The Trudeau government wants to play, so let’s play!

When colonists conquer a territory, they enforce their habits and customs, as well as their laws. You can well imagine that this “mode of operation” was for the French to build New France, and then for the English to assert themselves during their conquest.

It was therefore in 1763 that England, by royal proclamation, imposed her common law and statutes upon the inhabitants of New France. Parliamentarians from Quebec and Ontario did not sit idly by, however. Through their legislatures, they adapted English laws to their reality and their values ​​while retaining the common law.

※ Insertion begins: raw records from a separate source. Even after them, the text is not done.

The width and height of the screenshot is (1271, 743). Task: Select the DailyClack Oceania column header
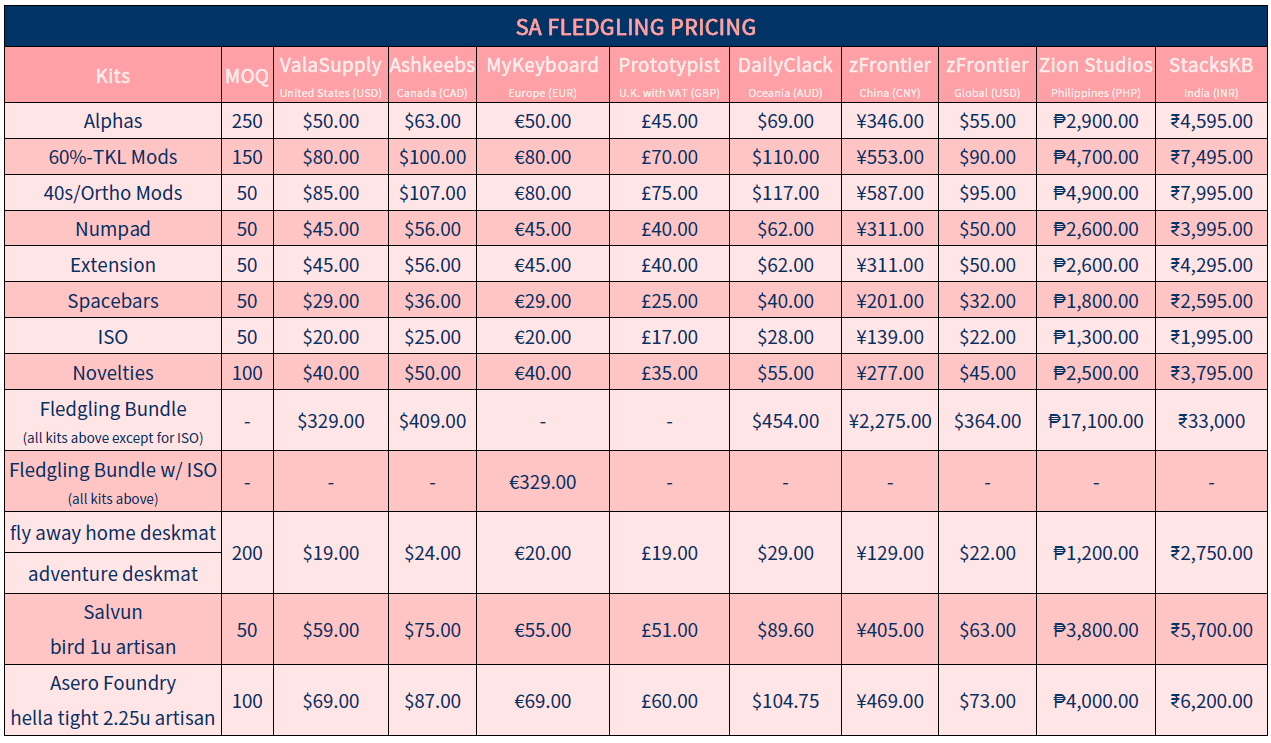tap(785, 75)
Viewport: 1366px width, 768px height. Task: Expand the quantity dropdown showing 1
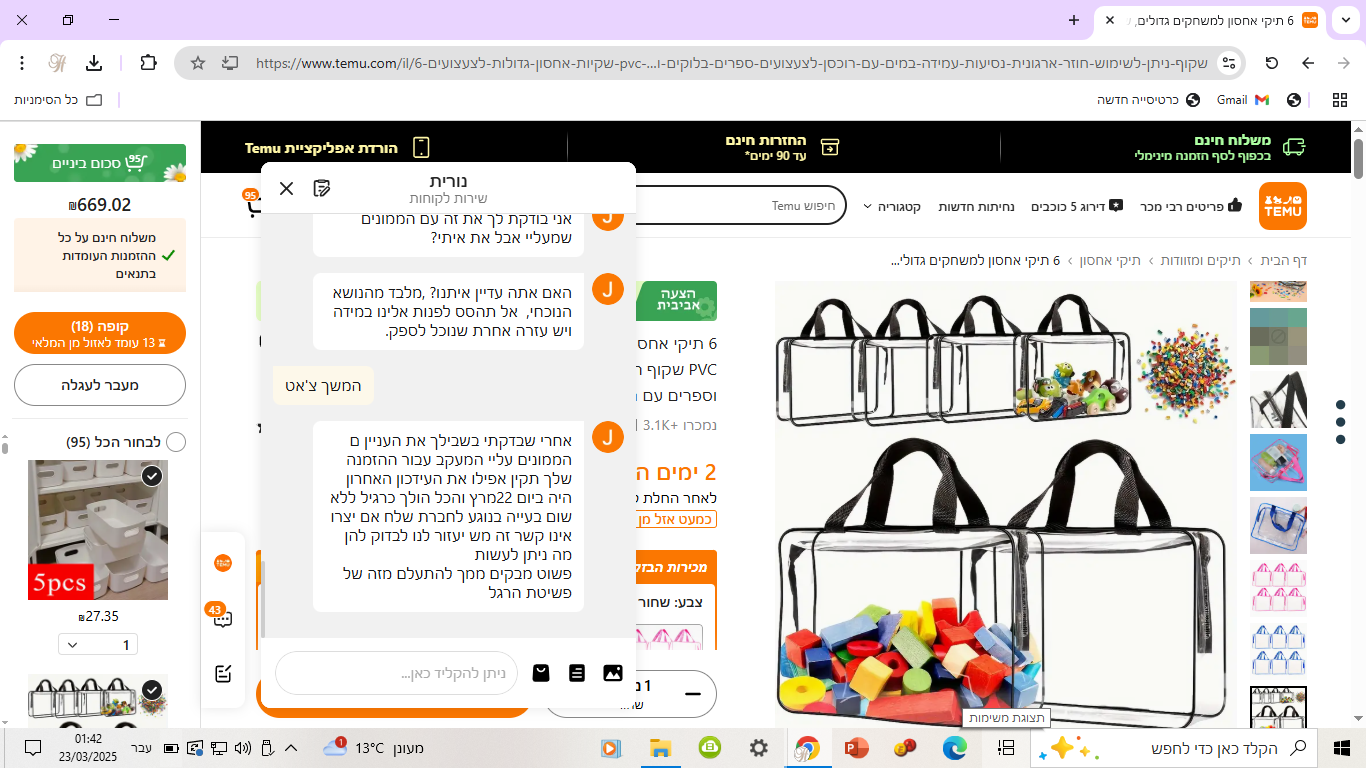pyautogui.click(x=98, y=645)
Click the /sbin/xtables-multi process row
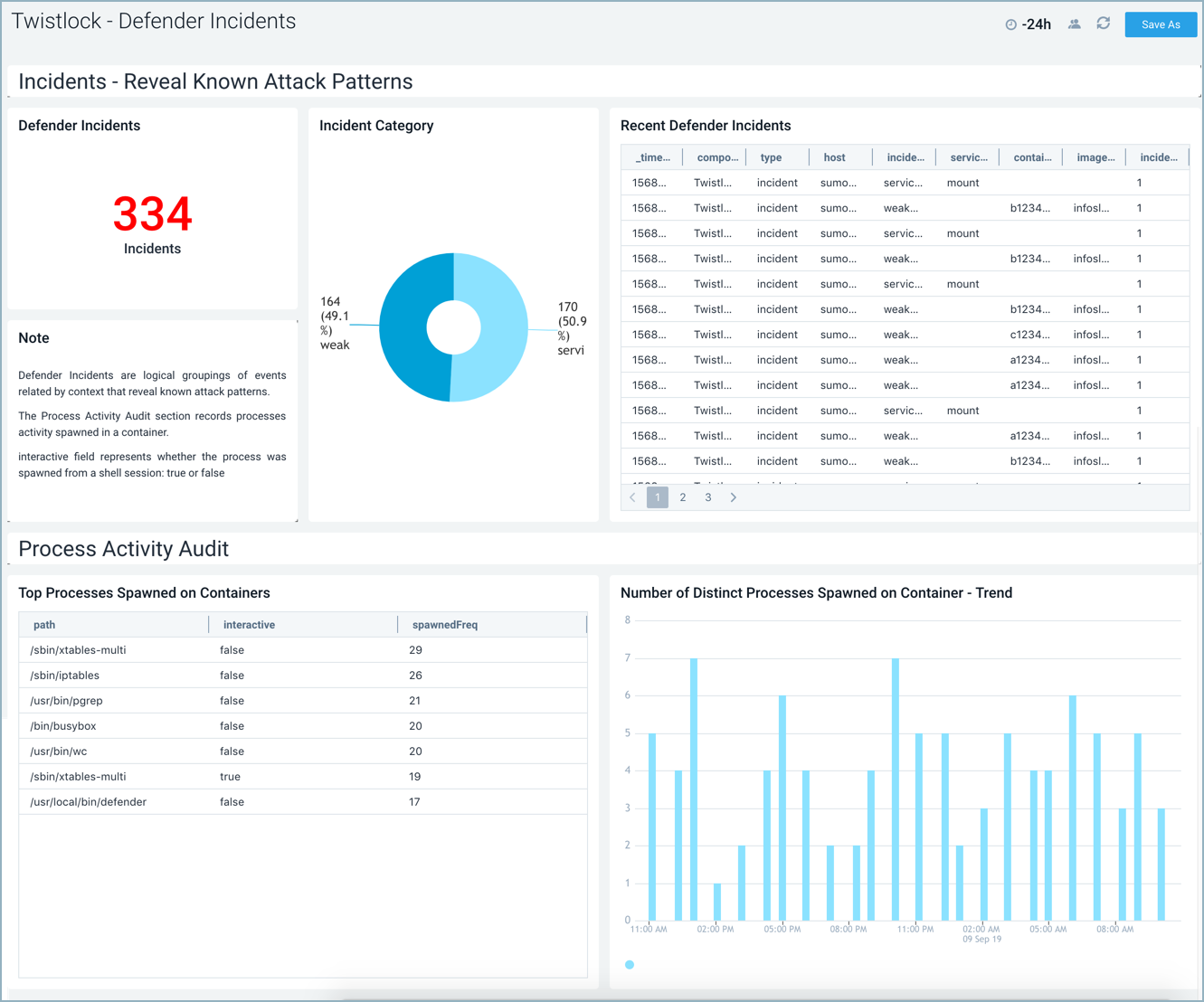 [78, 649]
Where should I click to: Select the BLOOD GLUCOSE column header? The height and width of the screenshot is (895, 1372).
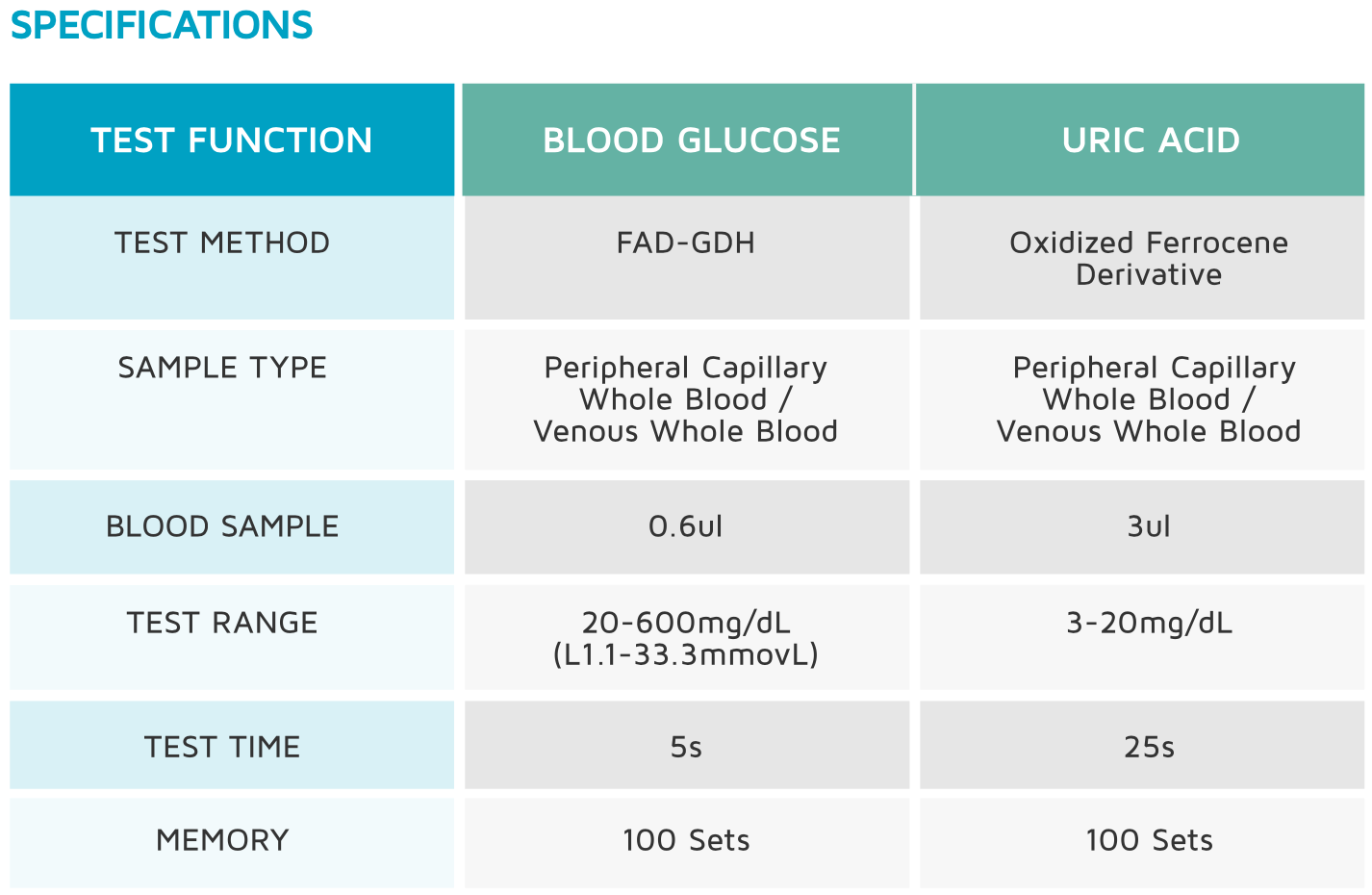687,140
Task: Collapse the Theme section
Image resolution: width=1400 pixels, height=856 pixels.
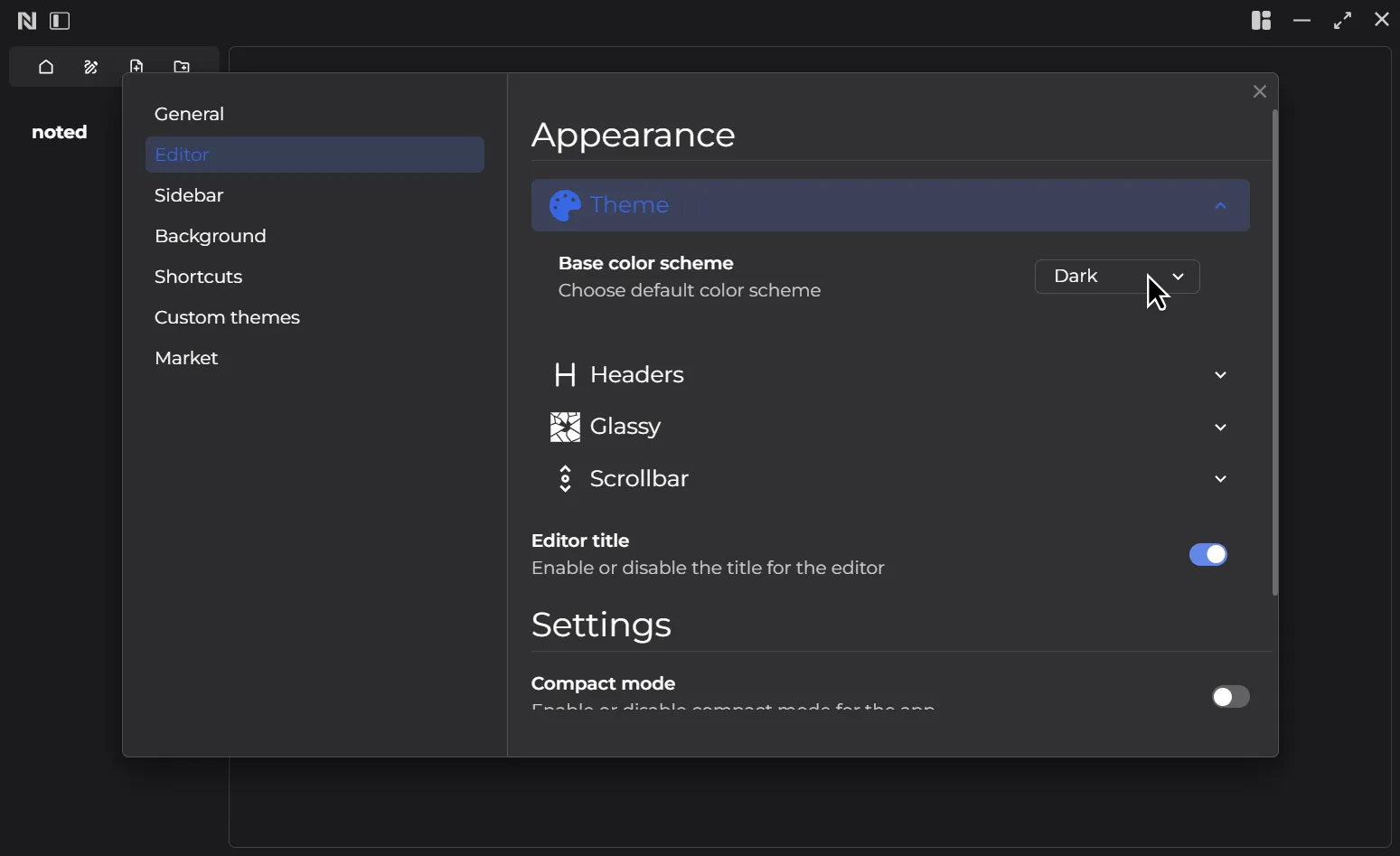Action: (890, 205)
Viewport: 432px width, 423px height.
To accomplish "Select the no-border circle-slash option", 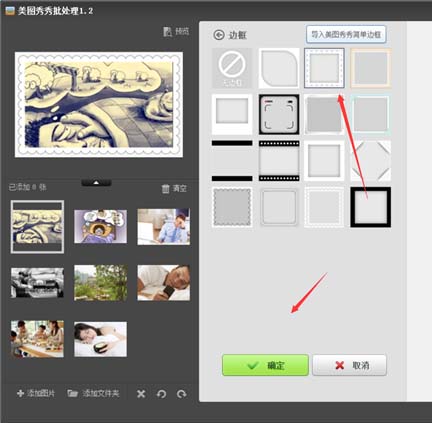I will (x=232, y=68).
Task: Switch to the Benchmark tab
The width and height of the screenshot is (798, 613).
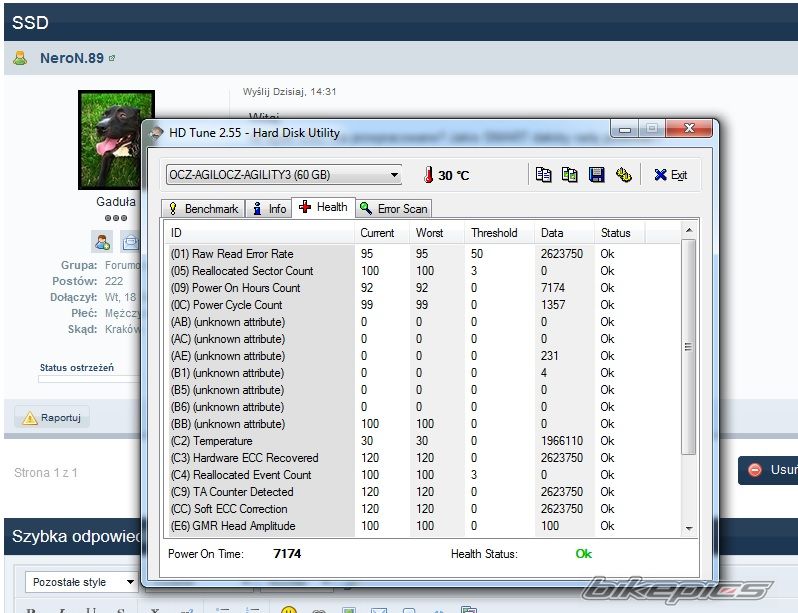Action: click(x=203, y=208)
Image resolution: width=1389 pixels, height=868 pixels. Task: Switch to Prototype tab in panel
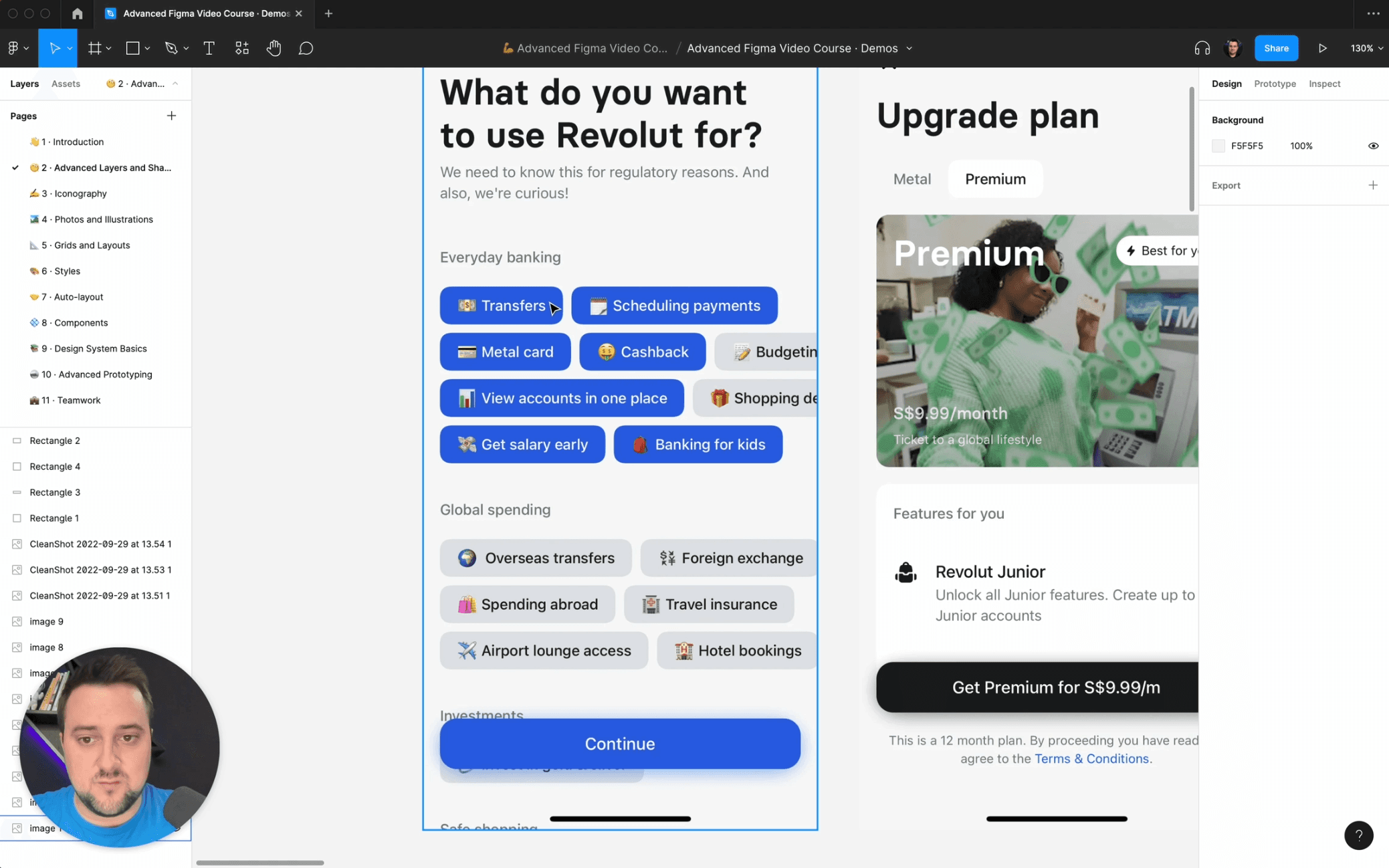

When the provinces of Canada (Ontario and Quebec), Nova Scotia, and New Brunswick united, each had its own version of English penal and criminal law. Through the constitutional law of 1867, the federal government granted itself the right to regain this power in the name of a so-called need for uniformity and in 1892, 25 years later, created the first penal code.

The Australian model

Countries with a federal system do not all work the same way. In the United States, the states share legislative power in criminal and criminal matters with their federal government. Australia has also adopted this system. In fact, in my opinion, their model is much better than the American one, since it limits the federal government to legislating in criminal and criminal matters only within its “spheres of competence” such as terrorism, espionage, illegal immigration, drug importation, illegal fishing, tax evasion, etc.

Australian criminal and criminal law is therefore in effect a state jurisdiction. Couldn’t that also apply to Canada?

The strength and the will

As I am sure you have seen, under the banner of (criminal) rights, the Trudeau government is doing anything and everything related to security. Nor is he afraid to play with the constitution. His latest find? Incidentally, limiting the use of the regardless clause is a far cry from my cup of tea.

A question arises: what are the provinces waiting for to play with him? The fear ? But from what? Canada was forged by the desire for unification and the negotiation of the provinces. We must stop believing that the Constitution is an immutable law and that the federal government has the big end of the stick. It’s just a paper giant.

The Supreme Court of Canada, referring to Quebec’s secession in 1998, was pretty clear: When a province requests constitutional changes, such as nationalizing criminal legislative power or requesting a partition, the federal government has a DUTY to negotiate.

We are in 2023, it is high time to renegotiate this old law from 1867. And who better than an autonomous government to move towards more autonomy?